Tuesday, April 5, 2016 – 5:59pm

China’s guanxi economy comes into sharper focus step by step. We knew about Xi Jinping’s wealthy brother-in-law from Michael Forsythe’s reporting for Bloomberg; and about the wealth amassed by descendants of the P.R.C. founders from a team Bloomberg report; and about the wealthy wife of former Chinese premier Wen Jiabao from a report by David Barboza in The New York Times. The Panama Papers add more names to the list and give us new information about how the Red Aristocracy plays its money games, while still leaving a lot of questions unanswered.

We can see more clearly that smart officials do not take the money themselves. Those who did, like former security chief Zhou Yongkang and former military leader Xu Caihou, have been falling victim to Xi Jinping’s anti-corruption campaign. But it seems to be okay under Beijing’s rules of the game for a high official’s relatives to get rich. By that standard, Xi Jinping is deemed to be clean. We don’t know whether some of these relatives made their money by hard work and smart thinking. But the more cases were learn about, the harder it is to believe that this is usually the case. We need to learn more about what must be the numerous ways in which access produces money. The furtive behavior revealed in these documents suggests that even when such behavior is legal, it is still considered shameful.

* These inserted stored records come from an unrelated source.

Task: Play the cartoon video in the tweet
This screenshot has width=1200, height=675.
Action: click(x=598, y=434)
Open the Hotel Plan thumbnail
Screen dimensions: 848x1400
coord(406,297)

As well, the Panama Papers tell us more about the one-foot-in, one-foot-out strategies of politically connected Chinese families. With their connections, they should be able to earn much higher rates of return in the go-go parts of China’s economy than in the strait-laced West, but still they send relatives and assets overseas. They don’t feel secure at home, but what exactly do they fear? Is it political strife within the regime, or the fragility of the regime itself?

When corruption started to sprout in China in the early 1980s, Deng Xiaoping defended his policy of opening to the West by saying, “If you open the window, some flies will get in.” Today it is hard to blame Chinese corruption on Western influence. The behavior revealed in these papers is the structural product of the Chinese system of power concentration and information control.

The China revelations in this leak so far do not seem to contain any huge bombshells, but Beijing’s blanket censorship of the Panama Papers crudely highlights the sensitivity and perceived dangers of the current and likely future disclosures. As usual, control is paramount for the Party and the C.C.P. is determined to wage its corruption crackdown on its terms rather than allow the Party’s agenda and target list to be determined by foreign media or activists outside the Party system. So of course there is censorship, but in the background I will wager that Wang Qishan and the CCDI are trying to pore over any of the documents they can obtain to add to dossiers on senior officials and their families to find any useful information.

I would be surprised, though, if the relevant authorities in Beijing were not aware of much of what has been exposed, and probably much more that is not public. For example, Xi Jinping’s brother-in-law, Deng Jiagui, has two offshore firms exposed by this leak, but these two were dormant by the time Xi became General Secretary, consistent with the 2014 reporting of The New York Times’ Mike Forsythe that “As China’s Leader Fights Graft, His Relatives Shed Assets.” What these new documents do not tell us is what if anything was in these companies before dormancy, or whether any assets they may have held were truly “divested” or simply transferred to a trusted friend, or “white glove” (bai shoutao, 白手套), to hold behind another layer of more impenetrable corporate secrecy.

The United States tax authorities at the Internal Revenue Service should be paying attention to the disclosures related to the Chinese-controlled companies, as there is a decent chance some of the beneficial owners are U.S. citizens or green card holders. U.S. citizens (and I believe green card holders as well) are required to file an annual Form 5471 with the I.R.S. detailing their holdings. How many actually do so, and could these papers be an entry point for the U.S. government to use tax evasion to investigate some of these people?